Chaque génération, et c’est tout à fait normal, ne poursuit pas les mêmes desseins, et envisage la Vie d’une façon différente. Ma génération, celle des enfants des années 1990-2000, vit une crise identitaire.

Si je devais choisir un livre pour nous décrire, je choisirais « Fight Club », de Chuck Palahniuk. Pourquoi ce choix ? En grande partie à cause de citations telles que celles-ci : « Je vois ici les hommes les plus forts et les plus intelligents que j’ai jamais vu; je vois tout ce potentiel; et je le vois gâché. Je vois une génération entière qui travaille à des pompes à essence, qui fait le service dans des restos, ou qui est esclave d’un petit chef dans un bureau. La pub nous fait courir après des voitures et des fringues, on fait des boulots qu’on déteste pour se payer des merdes qui nous servent à rien. On est les enfants oubliés de l’Histoire mes amis, on n’a pas de but ni de vraie place, on n’a pas de Grande Guerre, pas de Grande Dépression. Notre grande guerre est spirituelle, notre grande dépression : c’est nos vies. La télévision nous a appris à croire qu’un jour on serait tous des millionnaires, des dieux du cinéma ou des rockstars, mais c’est faux, et nous apprenons lentement cette vérité. Et on en a vraiment, vraiment, plein le cul. »

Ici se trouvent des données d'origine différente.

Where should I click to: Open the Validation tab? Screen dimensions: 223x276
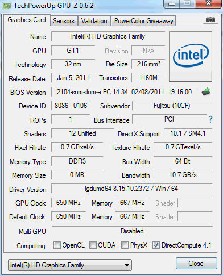coord(94,21)
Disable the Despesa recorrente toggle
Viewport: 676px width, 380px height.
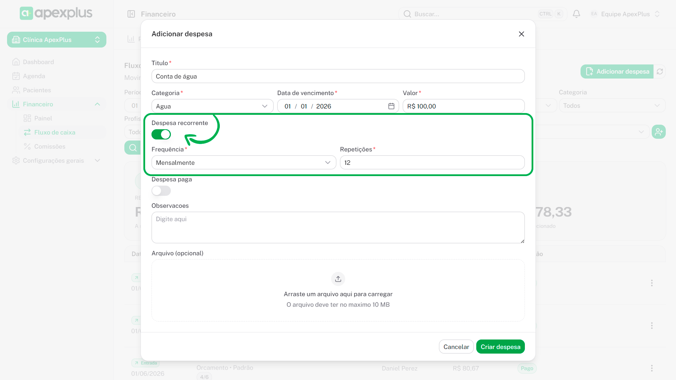tap(161, 135)
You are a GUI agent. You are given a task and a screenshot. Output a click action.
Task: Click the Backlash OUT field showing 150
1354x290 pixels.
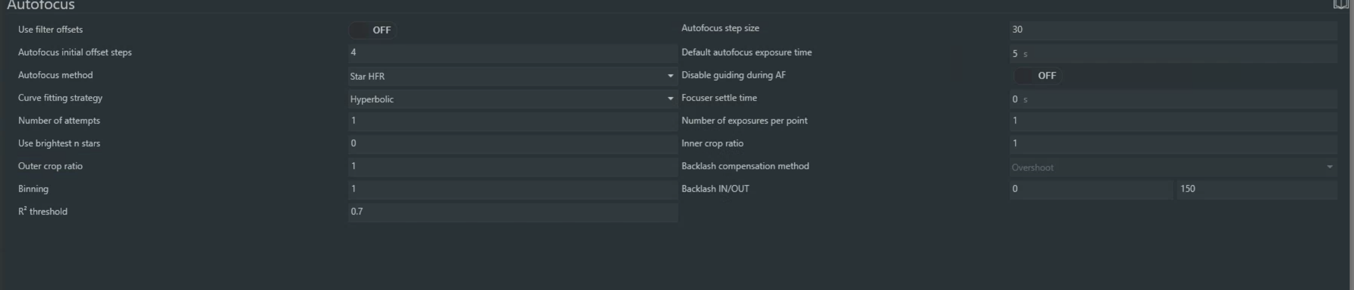[1256, 189]
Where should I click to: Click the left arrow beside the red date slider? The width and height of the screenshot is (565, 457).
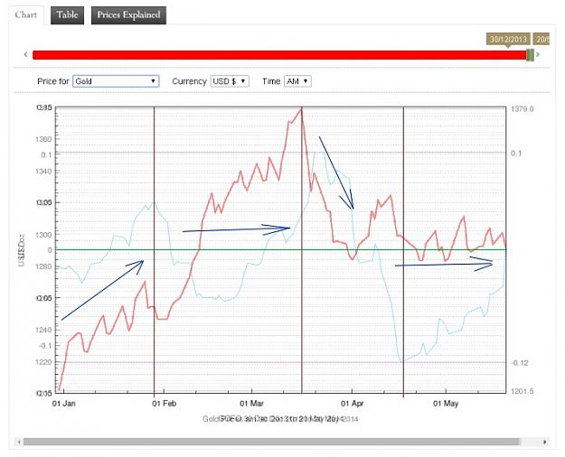point(25,55)
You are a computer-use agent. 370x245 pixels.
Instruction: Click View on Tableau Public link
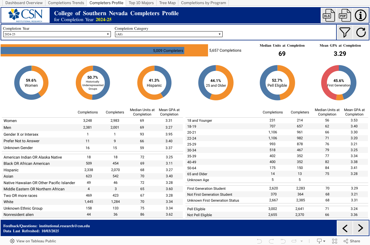33,241
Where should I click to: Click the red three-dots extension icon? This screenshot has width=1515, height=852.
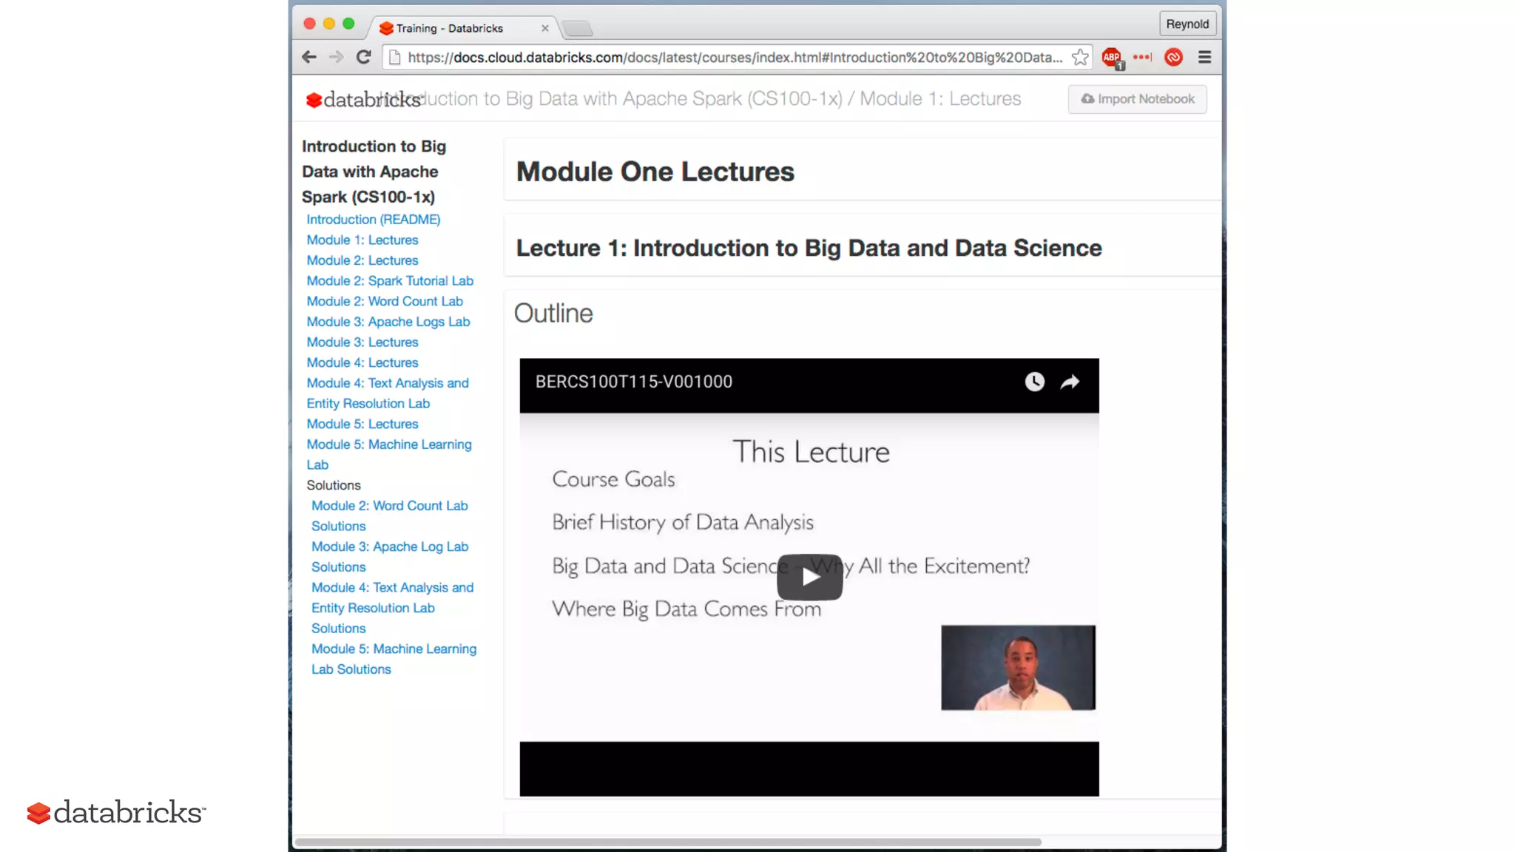click(1142, 57)
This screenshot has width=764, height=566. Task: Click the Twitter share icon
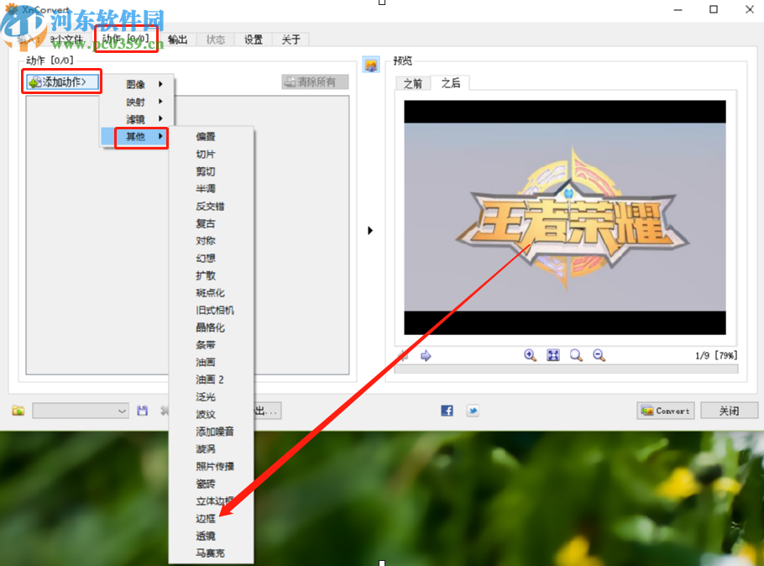(x=472, y=411)

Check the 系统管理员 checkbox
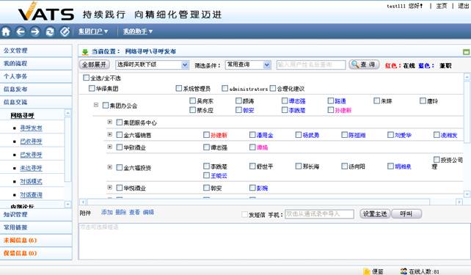(x=179, y=88)
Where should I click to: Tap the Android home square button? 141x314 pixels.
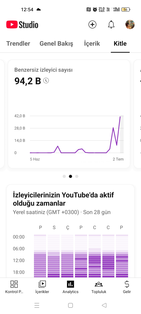[x=70, y=305]

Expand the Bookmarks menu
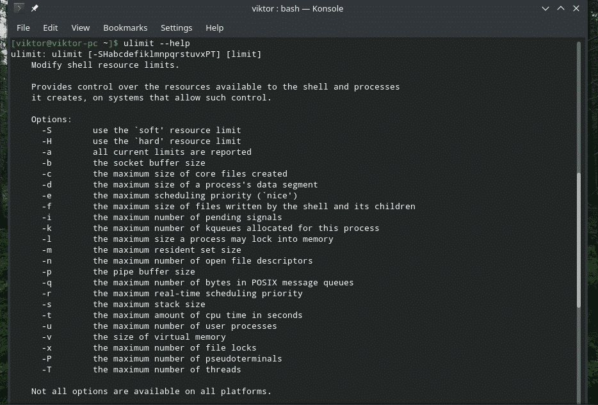(125, 28)
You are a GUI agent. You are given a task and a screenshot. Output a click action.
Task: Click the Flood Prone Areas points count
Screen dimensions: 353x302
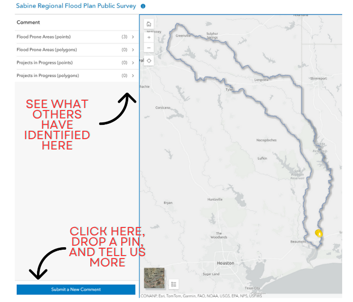coord(124,37)
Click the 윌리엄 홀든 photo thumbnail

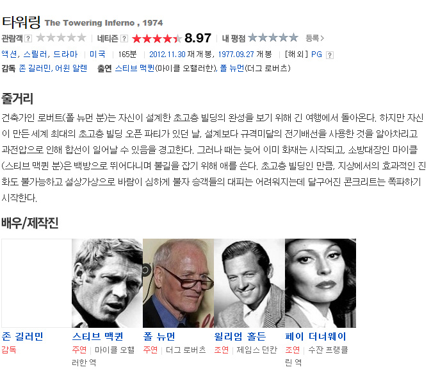pos(249,283)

L’anti-héros de ce livre, accompagné d’un ami nommé Tyler Durden, fortuitement rencontré après l’explosion de son appartement, entame une sorte de quête spirituelle pour se trouver lui-même en cherchant à « toucher le fond ». Tyler lui ayant appris que « les choses que l’on possède finissent par nous posséder », il faut donc couper court avec un mode de vie consumériste, détruire son confort, peu à peu, car ce n’est qu’en recherchant la déchéance que l’on devient réellement libre. Sans raconter l’ouvrage entier, l’auteur a su décrire avec brio ce qui nous préoccupe, ce qui nous fait souffrir, ce qui nous empêche de trouver notre place, à nous les enfants des années 1990-2000. Et aussi une partie de ce qui pourrait se constituer comme nos valeurs existentielles. Beaucoup d’entre nous se posent la question du Sens de notre mode de vie, et ressentent un large sentiment d’absurdité lié à notre système néolibéraliste, allant jusqu’à un violent sentiment de rejet pour certains.

Ma génération vit donc une crise identitaire. À qui la faute ? Les coupables peuvent être multiples : surprotection de nos parents ? Le système scolaire, qui ne nous apprend ni à penser par nous-mêmes ni à réfléchir efficacement au sens que nous voulons donner à nos vies ? La crise, dont on entend parler partout, tout le temps depuis les années 1980 ? Le gouvernement, dont les émissaires ont perdu toute crédibilité auprès de nous, au point que notre génération prône le vote blanc comme la solution à tout ? Peu importe, finalement. Les conséquences sont là.

Ma génération vit une crise identitaire. A l’exception bien sûr, de ceux qui y trouvent leur compte, d’aucuns fuient le marché du travail. D’autres invectivent le Système à la manière d’un Winston Smith (1), personnifiant l’entité qui régit nos existences à la manière d’un démon sans visage, cruel, impersonnel, informe et sans pitié, en somme responsable de tous les malheurs du monde. D’autres recherchent la Marge, vecteur de Liberté et de Créativité à l’inverse du Monde du Travail. D’autres encore envisagent le fait de travailler comme de l’esclavage, et vivent quasiment au jour le jour tout en faisant des petits jobs leur permettant de mettre de côté pour pouvoir voyager.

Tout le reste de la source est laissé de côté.